The myth of objective perception is that we can become unbiased witnesses to all that appears and in so doing know what is really true. The goal is to find some detached vantage point from which to see the world, observe its machinations, and understand it. Unfortunately, as quantum physicists discovered almost 100 years ago, the very act of observation cannot be separated from what is observed. We are embedded within what appears and cannot find a separate place to stand or a separate thing to observe.
The seeming alternative to such a way of knowing is the spiritual path, the process of inquiry and deep reflection that leads to an irrefutable understanding that what we are, our true nature, is only a manifestation of the very same energy that animates all that is, whether we call it consciousness or awareness, Self, God or Brahman. Yet the quandary we face is that it is simply our minds, our own thought processes and brain, that give us this perception, hence any idea about the meaning of our most profound feelings and perceptions remains a subjective interpretation based solely on our thoughts and beliefs.
As Ana tells us, there is no way to stand outside of life to study it and know it, nor is there any way to glean some ultimate truth from purely subjective experience. All we have are interpretations that turn into beliefs, but all they reveal is the way we seem to see the world and ourselves. What is simply is, and life remains beautifully and perfectly immune to our theories and concepts, which are no more than dust blowing in the wind.

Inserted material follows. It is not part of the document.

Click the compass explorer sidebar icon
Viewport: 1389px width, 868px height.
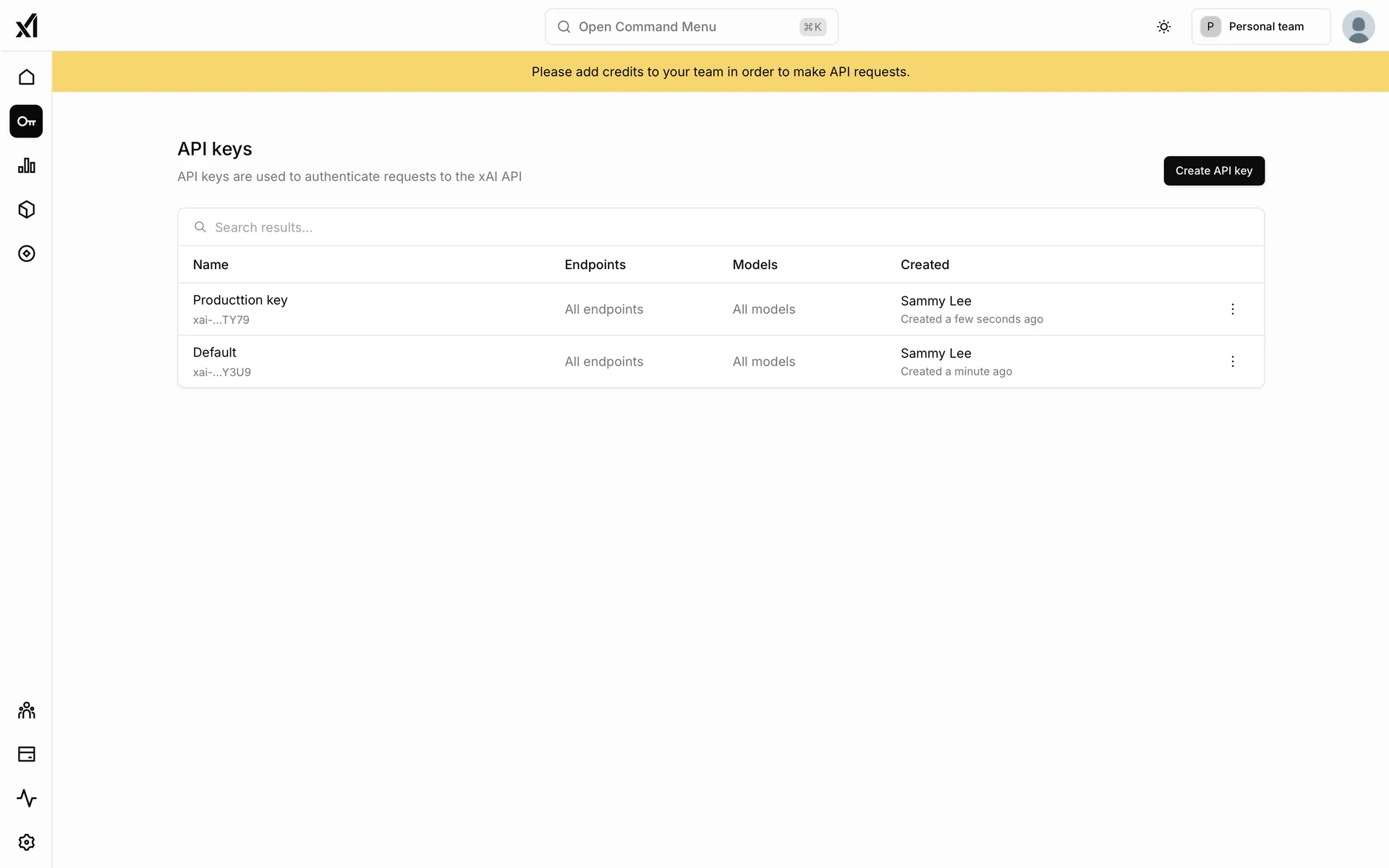pyautogui.click(x=27, y=254)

You appear only in my mind. You are a character in the only reality I know and it is as real as a movie. You do not exist except as the actor playing a part on a stage in the theater of my mind's eye, because there is no other place. If there was someone out there, I would never know them, and they would never know me. I can imagine I am a character in your movie, and if everyone is only a character in everyone's else’s mind, are there even minds at all? Where are you in relation to any one else that appears? Where is the real you? Is there any one there at all?
Words appear on a screen, perhaps some AI simulation for all I can tell, but I feel no more real than my thoughts. I call them “mine,” but cannot locate their source any more than I can find the origin to “your” thoughts, and even “thought” is a concept that seems to divide something indivisible. There is no edge to what is, no borders or boundaries; all that appears exists within this seamlessness and only language creates the illusion of separation.
There are no places, no people, no things at all, and yet all that appears dances like a story in a fairy tale written in a language no one can ever read. Other people are as real as my reflection in a hall of mirrors; they are all me and there is no me. As the famous guru said when she was asked how she knew that what she said was true, “What fun!”